Entre le printemps et l’automne 2018, le président Français a vu sa crédibilité détruite, la confiance que les Français plaçaient en lui fondre, son image irrémédiablement écornée, son autorité, incarnée par le prestige de l’Etat, battue en brèche. Cette chute est sans rémission, pensent de nombreux experts.

Les chiffres sont assez éloquents. Selon un sondage OpinionWay réalisé pour LCI le 31 décembre 2018, 60% des Français n’ont pas apprécié l'exercice annuel des vœux présidentiels. Seuls 14% des personnes interrogées ont trouvé Emmanuel Macron «très convaincant», contre 33% «pas du tout convaincant».

Macron s’est trompé sur toute la ligne

Le président français semble s’être trompé sur toute la ligne, aussi bien sur ses choix internes qu’en politique étrangère. Il y a un an, alors fraîchement élu, Emmanuel Macron avait fixé comme objectif la restauration de la «concorde» entre les Français. 2018 serait l’année «de la cohésion de la nation», avait-t-il osé. Quelques mois plus tard, l’érosion irrémédiable de sa popularité commençait, sur fond de crises multiples, allant de l’affaire Benalla, à ses mots malheureux, pour arriver au mouvement des Gilets jaunes, sans oublier ses sorties dignes de Don Quichotte en matière de politique étrangère, critiquant Donald Trump tout en restant aligné stratégiquement sur les Etats-Unis sur plusieurs dossiers.

La chute du macronisme est l’un des évènements politiques les plus marquants de la Vème République par son ampleur et sa rapidité. Elle est due à une succession de déconvenues provoquées par des erreurs d’appréciation du président français et de ses collaborateurs mais surtout par des choix économiques dont ils ont mal calculé les conséquences.

Une série de mesures prises par Emmanuel Macron ont résolument renforcé l’impression de «président des riches» qu’ils inspiraient à de larges pans de l’opinion publique. Ses sorties maladroites ont fini par forger de lui l’image du président «arrogant» et «méprisant» pour le peuple. La gestion lamentable de «l’affaire Benalla» a provoqué une chute de 10 points de sa popularité au cours du premier semestre 2018. Les Français ont senti que ce chargé de mission bénéficiait d’un traitement privilégié et d’une mansuétude présidentielle inexplicable, et la communication d’Emmanuel Macron n’a fait qu’aggraver les choses, surtout son fameux «qu’ils viennent me chercher», considéré comme une offense à la justice.

Abandonné par ses proches

Le départ du gouvernement des ministres de la Transition écologique Nicolas Hulot et de l’Intérieur Gérard Collomb et de plusieurs conseillers du chef de l’Etat a montré les divisions ont sein du camp présidentiel. Sentant le changement de perception de l’opinion publique, Emmanuel Macron tente, à l’automne 2018, une manœuvre de redressement à travers une campagne de communication tous azimuts: les photos qui créent la polémique lors du déplacement aux Antilles début octobre, et l’étonnante allocution depuis l’Elysée le 16 octobre, avec un président mal éclairé, ses feuilles de brouillon raturées posées devant lui, «l’itinérance mémorielle» d’une semaine entière pour commémorer la fin de la Première guerre Mondiale… Cette overdose de communication ne donne pas les résultats escomptés et le fossé entre le président, qui n’a pas compris le profond malaise de son peuple, et les Français se creuse davantage.

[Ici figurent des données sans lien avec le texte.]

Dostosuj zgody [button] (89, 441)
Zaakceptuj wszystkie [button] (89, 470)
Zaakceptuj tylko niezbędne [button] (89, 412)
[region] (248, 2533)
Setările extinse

Les Gilets jaunes, une lame de fond

La plus grave erreur d’Emmanuel Macron est de n’avoir pas compris l’ampleur du malaise des Français, certes dû à une accumulation de mesures commencées par sous les mandats de Nicolas Sarkozy et de François Hollande, mais aggravées par les «réformes» entreprises à la hussarde sous son mandat, et qui ont amplifié le fort sentiment d’injustice fiscale et économique ressenti par les classes moyenne et populaire. La suppression de l’ISF (L’impôt sur la fortune) et la hausse des taxes sur l’essence, qui touche indistinctement les plus nantis et les plus démunis, sont les expressions les plus emblématiques de la perception qu’a une majorité de Français de son président.

La «mère des erreurs» est de ne pas avoir compris que le mouvement des Gilets jaunes, qui a vu le jour à la mi-novembre, n’était pas une simple réaction de colère ponctuelle et provisoire mais une lame de fond, qui exprime le ras le bol des Français, qui voient un modèle d’Etat auquel ils sont attachés, démantelé au profit du grand capitale et des classes les plus aisées. La gestion lamentable du début de la crise des Gilets jaunes transforme la spirale négative en chute brutale: l’intervention du Premier ministre, le 18 novembre à l’issue du premier samedi de mobilisation, renforce le sentiment d’un pouvoir coupé des réalités et qui a du mal à comprendre l’ampleur du problème. Le discours prononcé par Emmanuel Macron le 27 novembre sur la transition écologique non seulement ne calme pas la colère des Gilets jaunes mais l’exacerbe. Début décembre il est déjà sans doute trop tard: la gigantesque explosion sur les Champs Elysées ne peut plus être évitée.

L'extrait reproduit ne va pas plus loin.